It seems to me that the off-the-beaten-path places are usually our favorites. Last summer we found our way to Kazanlak, which is in the middle of nowhere, Bulgaria. When we showed up to our hotel, the woman at the front desk (or rather, front bar) pulled out a notebook full of handwritten scribbles. There wasn’t a computer in sight. They lost our reservation, no surprise there, and then just happened to have a free room that was exactly what we had booked. I stood there trying to figure all of this out via a game of charades, as there was no one around who spoke English. It was half frustrating and half fantastic.
Just outside the the city center there is a place known as “the valley of the roses.” Seventy percent of the world’s rose oil is pressed from the roses grown in that little basin in the Balkan Mountains. Every year, over the first weekend in June, they commence the rose picking season with a local festival. We showed up for the “rose picking ritual” and found ourselves loners and outcasts among two sets of people: the native Bulgarians (dressed in traditional red and green clothing) and an asian tour bus group (dressed in fanny packs and DSLR cameras). The Bulgarian locals were gathered on large family-style blankets surrounding copious amounts of home cooked food. The tourists congregated to stare at them through their camera lenses, like people gathered around a very important fish tank.
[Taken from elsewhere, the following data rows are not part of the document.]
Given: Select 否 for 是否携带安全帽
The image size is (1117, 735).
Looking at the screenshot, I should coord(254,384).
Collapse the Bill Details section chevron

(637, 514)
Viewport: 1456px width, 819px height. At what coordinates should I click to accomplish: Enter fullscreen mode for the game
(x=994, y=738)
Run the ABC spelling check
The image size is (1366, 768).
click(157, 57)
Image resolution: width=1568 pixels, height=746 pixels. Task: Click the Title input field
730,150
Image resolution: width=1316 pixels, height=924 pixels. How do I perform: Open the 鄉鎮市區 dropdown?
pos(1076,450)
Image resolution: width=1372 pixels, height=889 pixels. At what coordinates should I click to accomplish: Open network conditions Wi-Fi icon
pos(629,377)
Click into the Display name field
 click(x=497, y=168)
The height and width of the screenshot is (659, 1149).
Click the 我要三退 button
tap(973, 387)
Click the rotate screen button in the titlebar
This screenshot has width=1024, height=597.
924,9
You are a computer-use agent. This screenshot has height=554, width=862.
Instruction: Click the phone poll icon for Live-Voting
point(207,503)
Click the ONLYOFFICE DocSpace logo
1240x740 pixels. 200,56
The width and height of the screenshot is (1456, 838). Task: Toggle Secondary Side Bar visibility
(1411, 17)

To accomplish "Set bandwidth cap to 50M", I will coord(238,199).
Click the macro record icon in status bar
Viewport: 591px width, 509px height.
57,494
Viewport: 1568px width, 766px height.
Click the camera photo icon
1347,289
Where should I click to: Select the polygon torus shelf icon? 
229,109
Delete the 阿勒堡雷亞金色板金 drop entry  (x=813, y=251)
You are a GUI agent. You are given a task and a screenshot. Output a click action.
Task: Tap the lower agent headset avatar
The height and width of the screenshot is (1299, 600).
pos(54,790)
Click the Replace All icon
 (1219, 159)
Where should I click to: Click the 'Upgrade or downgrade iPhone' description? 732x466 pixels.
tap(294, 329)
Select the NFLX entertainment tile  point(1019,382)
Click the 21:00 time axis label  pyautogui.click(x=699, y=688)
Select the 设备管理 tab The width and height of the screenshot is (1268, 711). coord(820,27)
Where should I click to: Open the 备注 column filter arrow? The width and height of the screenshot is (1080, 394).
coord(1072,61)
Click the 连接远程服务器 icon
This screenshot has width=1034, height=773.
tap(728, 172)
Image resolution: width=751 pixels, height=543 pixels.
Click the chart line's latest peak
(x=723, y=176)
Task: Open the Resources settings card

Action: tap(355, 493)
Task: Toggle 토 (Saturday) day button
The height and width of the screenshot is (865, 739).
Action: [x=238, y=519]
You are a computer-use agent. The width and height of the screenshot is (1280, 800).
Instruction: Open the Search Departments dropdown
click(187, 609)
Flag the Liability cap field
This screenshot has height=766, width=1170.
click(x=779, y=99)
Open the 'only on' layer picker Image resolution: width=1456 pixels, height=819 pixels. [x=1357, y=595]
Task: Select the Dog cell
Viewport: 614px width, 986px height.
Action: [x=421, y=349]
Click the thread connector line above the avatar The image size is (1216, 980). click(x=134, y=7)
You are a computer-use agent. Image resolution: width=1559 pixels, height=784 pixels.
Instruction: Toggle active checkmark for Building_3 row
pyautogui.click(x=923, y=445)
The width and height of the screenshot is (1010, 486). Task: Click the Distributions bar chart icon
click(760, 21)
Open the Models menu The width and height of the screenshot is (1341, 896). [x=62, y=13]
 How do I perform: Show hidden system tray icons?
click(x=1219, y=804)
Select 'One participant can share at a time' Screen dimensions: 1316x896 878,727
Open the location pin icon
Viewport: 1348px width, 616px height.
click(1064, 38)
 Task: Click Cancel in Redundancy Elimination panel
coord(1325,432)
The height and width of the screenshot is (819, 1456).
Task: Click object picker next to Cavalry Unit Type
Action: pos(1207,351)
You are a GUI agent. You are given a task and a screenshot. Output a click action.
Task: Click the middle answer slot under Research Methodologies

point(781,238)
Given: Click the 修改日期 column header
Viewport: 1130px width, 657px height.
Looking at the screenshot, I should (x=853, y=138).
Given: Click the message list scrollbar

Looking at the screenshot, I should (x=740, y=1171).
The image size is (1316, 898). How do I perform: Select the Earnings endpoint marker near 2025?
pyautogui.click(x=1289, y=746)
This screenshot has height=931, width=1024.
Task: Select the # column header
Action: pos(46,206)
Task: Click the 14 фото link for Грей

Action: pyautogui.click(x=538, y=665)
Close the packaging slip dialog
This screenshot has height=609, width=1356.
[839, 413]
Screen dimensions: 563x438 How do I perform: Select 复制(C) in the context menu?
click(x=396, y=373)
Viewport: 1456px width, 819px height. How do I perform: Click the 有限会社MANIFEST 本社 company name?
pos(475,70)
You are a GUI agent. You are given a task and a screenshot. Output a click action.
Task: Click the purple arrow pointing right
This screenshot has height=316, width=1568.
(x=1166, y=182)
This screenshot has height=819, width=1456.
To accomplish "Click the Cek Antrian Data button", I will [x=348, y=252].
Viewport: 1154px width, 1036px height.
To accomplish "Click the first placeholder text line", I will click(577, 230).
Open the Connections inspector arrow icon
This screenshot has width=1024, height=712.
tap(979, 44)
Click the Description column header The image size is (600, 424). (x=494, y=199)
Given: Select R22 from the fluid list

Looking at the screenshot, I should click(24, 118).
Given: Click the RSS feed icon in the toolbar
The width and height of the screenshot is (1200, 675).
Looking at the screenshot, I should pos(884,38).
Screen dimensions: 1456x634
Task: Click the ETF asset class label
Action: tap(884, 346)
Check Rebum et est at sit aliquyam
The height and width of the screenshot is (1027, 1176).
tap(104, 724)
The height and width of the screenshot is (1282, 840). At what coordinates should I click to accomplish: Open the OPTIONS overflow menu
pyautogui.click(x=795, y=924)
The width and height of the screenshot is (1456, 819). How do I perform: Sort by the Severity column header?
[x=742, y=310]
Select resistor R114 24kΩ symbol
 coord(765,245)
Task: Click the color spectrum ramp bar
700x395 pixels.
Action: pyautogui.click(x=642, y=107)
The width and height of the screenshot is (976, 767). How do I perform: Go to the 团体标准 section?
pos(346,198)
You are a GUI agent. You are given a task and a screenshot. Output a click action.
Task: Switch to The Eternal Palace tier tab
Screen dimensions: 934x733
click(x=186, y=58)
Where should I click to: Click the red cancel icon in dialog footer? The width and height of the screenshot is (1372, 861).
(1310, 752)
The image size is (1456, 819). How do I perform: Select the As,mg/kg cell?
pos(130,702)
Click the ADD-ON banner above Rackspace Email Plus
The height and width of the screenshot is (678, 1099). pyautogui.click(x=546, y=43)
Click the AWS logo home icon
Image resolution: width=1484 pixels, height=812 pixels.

Our four-year-old got away from us in the crowd and plopped herself right onto the lap of one of the Bulgarian grandmothers, and instead of being scolded she was promptly fed and fawned over. This led to an unspoken invitation for the rest of our little family to join in the household meal. Our baby was passed around from grandmother to grandmother, and in return we were passed musaka, palachinka, banista, and other amazing local foods. You guys, THIS is what I am talking about when I tell you that traveling with kids opens crazy doors. Without our naughty little children we would have missed out on this amazing moment. The festival continued with dancing and celebration followed by the crowning of the rose queen and the picking of the roses — which we actually got to help with. Awesome, right? And they let us keep as many roses as we could carry. We took ours home and turned them into potpourri, and pressed them into the pages of our journals. It was so much fun!
Okay, now for the important logistical information. To GET THERE you’ll need to rent a car. There is pretty much no other way to do it unless you go with a tour group, but the roads are well paved and driving was easy in Bulgaria. It’s about a 3-hour-drive from Sofia or a 2-hour-drive from Burgas (Side note: I would very highly recommend seeing Burgas and the surrounding areas of Sunny Beach and Nessebar). Once you are there you will want to stay in the city of Kazanlak. Hotels are sparse online but not impossible to find. We stayed at Complex Artemida which was a bit backward but totally beautiful. I would absolutely stay there again. Make sure to book early if you are going to be there the weekend of the festival. It’s probably the only time of year that they get guests, but the hotels definitely fill up.
The actual rose picking ritual is about a 15-min-drive from the city center (located in село Розово, also known as Rozovo) and anyone can show you how to get there. We had no trouble finding it as it is a very small town. The entrance cost us 10 Bulgarian Lev/ person and you have to pay in cash. Our kids (all age 4 and under) were free. There were also free festivities going on all weekend long in the city center, including performances and parades. You’ll also find lots of vendors set up everywhere, selling anything and everything rose themed. We came home with some rose extract and some rose oil. We also tasted rose water, rose jam, rose candy, and rose everything else.
I like to know what is going on before I get somewhere, but I had the hardest time tracking down any information about the festival online. I finally figured out the schedule by tracking down and emailing the local tourism office. They sent me back an email with the itinerary as well as a link to Kazanak.com. It might still have last years schedule listed but the itinerary is relatively the same from year to year. The website is in Bulgarian but if you open it in a browser with a translation option (like Google Chrome) it is easy to navigate.
Also on this trip, we made stops in Burgas, Sunny Beach, Nessebar, Plovdiv, and Sofia. Honestly, this is one of my favorite adventures we have had yet. The Bulgarian county side is beautiful, the Bulgarian beaches are wonderful, and the Bulgarian ruins are truly unique. Don’t live you life without taking a road trip across Bulgaria. Just don’t do it! And trust us when we tell you that you should go in June so that you can stop and smell the roses.